Modern Trangias have a gas onversion. You can also cut a hole for a Petrol stove (MSR type), I have and it's great, but the smaller Trangia is too small and the whole thing gets very hot.

Trangias are simple, reliable, nice to use and safe but s-l-o-o-o-w. Imitation Trangias are worse still,if you get one of these you are paying for the stand/heatshield and pans, dump the burner. Meths isn't cheap.

Petrol stoves are fastest, fuel is cheap, you can get it anywhere but the disadvantages are that things like MSRs are too dangerous to use in a tent unless you are VERY careful, they are a shoot to control, they stink and are filthy. They need servicing, I have one (an Internationale, will burn petrol, paraffin, diesel, you name it) that I need to service, it hasn't worked properly for about 2 years now. For melting snow they are the business, but I've seen a Trangia boil water in the time taken for an MSR to get cleaned out and running properly. I think they are suited to remote trekking where their robustness and high heat capacity is a winner. More complex petrol stoves are more controllable but a bit more choosy about fuel.

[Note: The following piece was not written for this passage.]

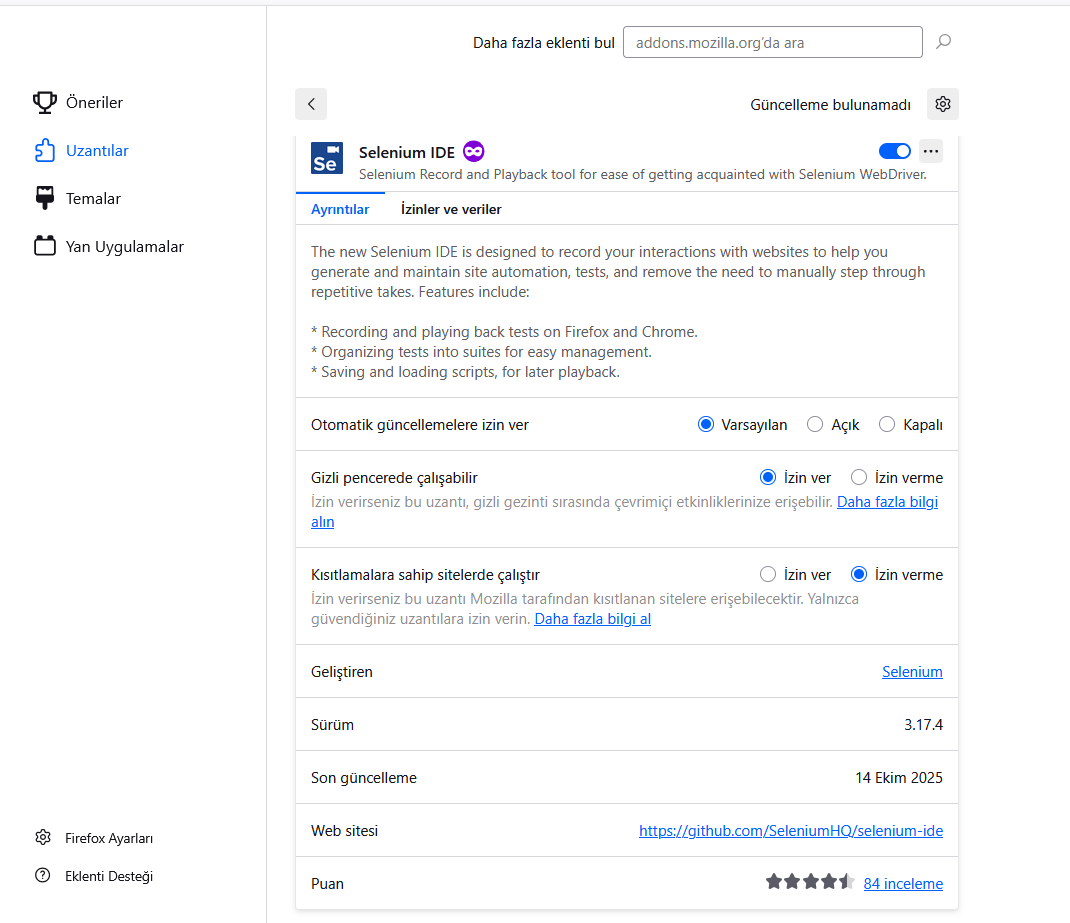Open the Selenium GitHub website link
This screenshot has width=1070, height=923.
(x=790, y=831)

Gas stoves are great, I have a couple, clean, reliable, easy, fuel a bit pricey and not available otside Europe. As regards French idiosyncrasies, the Camping Gaz bleuet (with the pierce top) came first, Epigaz type screw valves are a recent thing. They are better though as when they are half empty you can change them for a new one and extra heat. Butane doesn't like cold weather, you need a pro/bu mix.

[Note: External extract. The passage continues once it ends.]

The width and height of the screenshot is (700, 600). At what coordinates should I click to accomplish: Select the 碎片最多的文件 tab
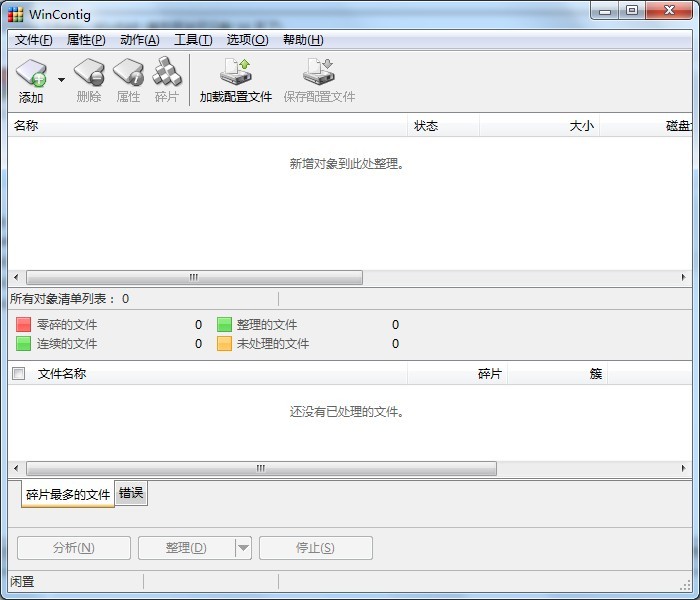(68, 494)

Don't try taking ANY liquid fuel on a flight, you'll get shot. Any liquid fuel stove or bottle must be spotless and dry before flying.

I travel with a solid fuel stove as a backup. They weigh very little, they are dirt cheap and bulletproof. The Army use them as even the thickest squaddie can work out how to get one lit and boil up water for a hot meal or a tea. For an extended trek they are near useless, the fuel doesn't last long and works out expensive. That said, when you've just got off a plane, you have no petrol or meths and you want a brew, they do a job. 

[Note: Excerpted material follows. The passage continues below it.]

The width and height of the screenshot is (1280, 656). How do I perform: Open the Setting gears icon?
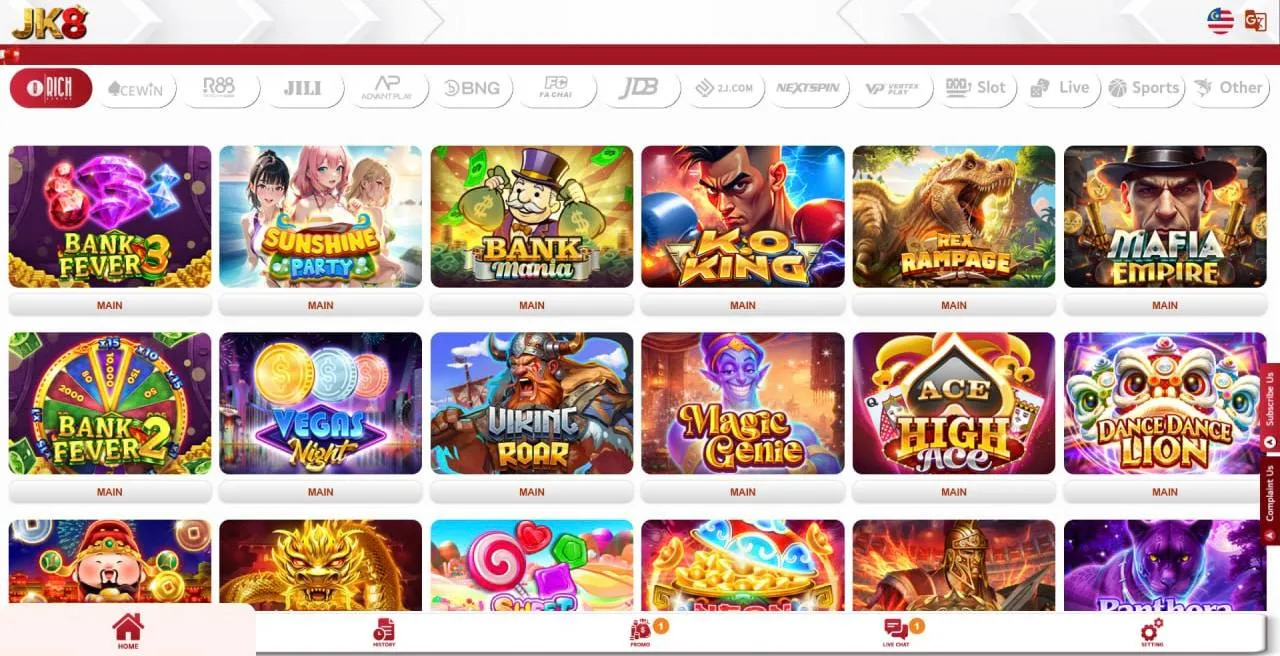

I wouldn't want to use any camp stove that relied on twigs as fuel in the UK. It's just too wet. Spain, California, sure. Dry sticks in every hedge bottom. England? Yeah, right.

Enough of the blather, what do I *use*? An Epigas Alpine gas stove with an MSR ally heat shield. Trangia pans and kettle. Petrol stove when I'm in the sticks and/or need serious heat to melt snow. Crappy solid fuel job when all else fails or to light the BBQ.


----------



## andrew_s (25 Aug 2010)

Ticktockmy said:


> > There's no need for a second burner. When there's any sgn of the fuel running out in the burner; remove the pan, extinguish the flame with snuffer lid, remove the snuffer lid, carefully refill the burner then relight and replace the pan. The evaporation of some of the meths combined with the conduction of heat from the burner by the colder liquid meths renders the operation safe.
> 
> 
> Bad practice that, I saw someone do that, thought the flame was out as he could not see it, in went the new fuel and up he went and his tent also, a very nasty experiance for him and the rest of us.


It's probably safest to remove the burner from the windshield/support before refilling it. 
That way, if it's still alight you'll burn your fingers rather than set the tent on fire.


----------



## zacklaws (25 Aug 2010)

Ticktockmy said:


> Bad practice that, I saw someone do that, thought the flame was out as he could not see it, in went the new fuel and up he went and his tent also, a very nasty experiance for him and the rest of us.



Its one of the problems with using meth's, it burns with a blue flame and at times, especially in bright light, it can be hard to see if the Trangia is lit, and if you spill some and it evapourates and the vapour stays close to the ground, you may not notice that it too has ignited.


----------



## Crankarm (25 Aug 2010)

I now have new appliances to play with  .

A Trangia 25-6 UL stove with non stick pans and kettle £42 plus Trangia gas burner £34, 1.4kg, (Fuel - Meths, spirits and butane/propane gas canisters), total £76 reduced from £100 (£55 + £45).

Trangia 1 litre red fuel bottle £10. 

MSR Whisperlite Multifuel Stove, 440g, (Fuel - white gas, parafin, kerosene, petrol, NOT diesel). £40.50 reduced from £79.99.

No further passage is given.